でさ、その遺物を発見した人はお金のために政府に私を売って、私は政府の遺物調査室って所で色んな人に色々と調べられて、数年かけてもちょっと病気に対して弱いって事以外何も分からなくて、普通の人と違いが無いって分かったら後は孤児院にポイ。
孤児院の先生達はとてもいい人達だったけど、私が遺物から産まれた事は皆が知っていたから、孤児院の子供達からはいっつも半端物って呼ばれてた。
親から産まれたんじゃなくて、物から産まれたから、人じゃない………半端物だって。
孤児院を出てからはマウリンゾミヤ様の教会で修道女として教会の手伝いをしながら、こうして遺跡探索のガーデナーとして働いてた。
元々孤児院に居た時からガーデナーの登録はしていたし、簡単な遺跡なら時間潰しとお小遣い稼ぎのために何回か潜ってたから。
それで、私が産まれた遺物の遺跡に挑むパーティーがあったから、無理を言って仲間に加えてもらったの。
私の階級じゃまだ潜ることの出来ない遺跡だったけど、パーティーなら下の階級が混じっていても申請が通るから。
………で、無理を言ってお願いした結果がこれ。
ほんと、運が悪すぎ。
あの魔物はこの遺跡のレベルを超えてるってリーダーが言っていたから、もしかしたら最近遺跡内で何かあったのかも。
待ち伏せをするってだけでも珍しいのに、壁に擬態していたようにも見えたし……
私の出生の事を調べるのは私個人の目的だけど、クリルハリンのガーデナーとして、私達はこの事をギルドに伝えるためにちゃんと帰還しなくちゃいけない。
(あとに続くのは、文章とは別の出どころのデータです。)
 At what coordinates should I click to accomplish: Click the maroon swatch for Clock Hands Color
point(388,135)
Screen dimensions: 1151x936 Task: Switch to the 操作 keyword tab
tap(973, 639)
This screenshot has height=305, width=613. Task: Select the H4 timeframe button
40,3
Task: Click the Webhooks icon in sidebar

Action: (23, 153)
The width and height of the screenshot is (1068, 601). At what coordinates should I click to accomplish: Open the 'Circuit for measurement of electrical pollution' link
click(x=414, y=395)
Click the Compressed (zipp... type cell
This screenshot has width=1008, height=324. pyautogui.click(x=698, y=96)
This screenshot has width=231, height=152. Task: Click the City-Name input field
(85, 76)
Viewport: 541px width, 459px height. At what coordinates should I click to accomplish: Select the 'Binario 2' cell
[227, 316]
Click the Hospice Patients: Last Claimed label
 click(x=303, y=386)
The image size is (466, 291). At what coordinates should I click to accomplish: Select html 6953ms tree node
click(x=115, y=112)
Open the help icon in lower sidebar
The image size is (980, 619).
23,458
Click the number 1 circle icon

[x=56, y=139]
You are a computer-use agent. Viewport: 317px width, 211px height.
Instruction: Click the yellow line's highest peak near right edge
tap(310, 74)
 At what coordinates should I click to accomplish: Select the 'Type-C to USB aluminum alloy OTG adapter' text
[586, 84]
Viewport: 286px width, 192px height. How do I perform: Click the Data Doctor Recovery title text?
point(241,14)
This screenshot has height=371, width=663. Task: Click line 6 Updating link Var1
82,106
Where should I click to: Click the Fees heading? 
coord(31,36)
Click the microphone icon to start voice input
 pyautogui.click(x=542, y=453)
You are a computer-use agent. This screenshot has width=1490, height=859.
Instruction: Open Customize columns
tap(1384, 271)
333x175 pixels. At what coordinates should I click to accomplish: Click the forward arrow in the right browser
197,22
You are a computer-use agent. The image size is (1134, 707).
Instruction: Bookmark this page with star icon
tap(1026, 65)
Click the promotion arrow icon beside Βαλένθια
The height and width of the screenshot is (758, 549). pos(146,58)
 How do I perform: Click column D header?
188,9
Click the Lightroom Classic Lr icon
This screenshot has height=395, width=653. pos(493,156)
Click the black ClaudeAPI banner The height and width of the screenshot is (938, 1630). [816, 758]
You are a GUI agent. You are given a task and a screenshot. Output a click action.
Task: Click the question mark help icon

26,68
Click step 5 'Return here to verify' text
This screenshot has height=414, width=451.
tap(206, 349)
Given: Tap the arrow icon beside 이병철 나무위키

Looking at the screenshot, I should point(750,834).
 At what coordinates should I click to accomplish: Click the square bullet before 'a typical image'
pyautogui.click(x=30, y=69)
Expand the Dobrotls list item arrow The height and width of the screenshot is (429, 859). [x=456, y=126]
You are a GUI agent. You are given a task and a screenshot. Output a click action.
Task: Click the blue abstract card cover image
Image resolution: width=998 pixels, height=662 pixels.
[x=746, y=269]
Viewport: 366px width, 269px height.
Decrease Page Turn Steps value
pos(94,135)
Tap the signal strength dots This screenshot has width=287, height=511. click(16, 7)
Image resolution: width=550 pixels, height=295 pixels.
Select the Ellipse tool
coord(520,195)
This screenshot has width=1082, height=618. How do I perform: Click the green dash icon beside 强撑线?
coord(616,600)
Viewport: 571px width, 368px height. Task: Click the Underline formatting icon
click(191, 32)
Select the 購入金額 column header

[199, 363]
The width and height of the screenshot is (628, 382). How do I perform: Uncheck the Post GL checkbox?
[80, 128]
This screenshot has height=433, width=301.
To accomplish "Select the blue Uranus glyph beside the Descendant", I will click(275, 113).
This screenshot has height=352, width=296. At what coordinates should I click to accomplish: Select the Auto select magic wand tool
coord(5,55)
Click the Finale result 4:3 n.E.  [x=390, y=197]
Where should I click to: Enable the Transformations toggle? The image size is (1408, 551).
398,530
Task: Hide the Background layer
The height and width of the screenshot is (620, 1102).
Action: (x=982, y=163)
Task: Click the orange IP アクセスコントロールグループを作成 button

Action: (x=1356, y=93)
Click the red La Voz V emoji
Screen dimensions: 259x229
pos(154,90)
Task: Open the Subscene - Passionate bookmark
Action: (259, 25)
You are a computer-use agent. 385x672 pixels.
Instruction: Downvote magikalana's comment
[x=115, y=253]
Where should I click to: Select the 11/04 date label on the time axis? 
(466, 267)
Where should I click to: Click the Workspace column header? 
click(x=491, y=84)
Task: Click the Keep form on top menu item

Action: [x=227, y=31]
ガーデナーは遺跡の探索が役割じゃなくて、街に危険が及びそうな時に街に住む人達を守るのが主な役割なんだから。
だから、どうか私達に精霊の加護をお願い!!
無事に帰れたらちゃんとお礼をするから………!!!
……………ダメかぁ。全然反応無し。
声も聞こえないし、あなたは本当に消えかけなのね………
ねぇ、消えるってどんな感じ?
怖いの? 寂しいの?
私も……もうすぐそうなるのかな…………
せっかく、なんで私は遺物に入っていたとか、なんでこの遺跡に居たとか、なんで産まれてきたとか、そもそも、私は本当に人間なのかとか………
そういうのがさ、分かるんだって思ってたのに……
例え…私が本当に人間じゃなかったとしても、私がここに居るのなら、私がこの世界に産まれた理由があるのなら、それを知りたい。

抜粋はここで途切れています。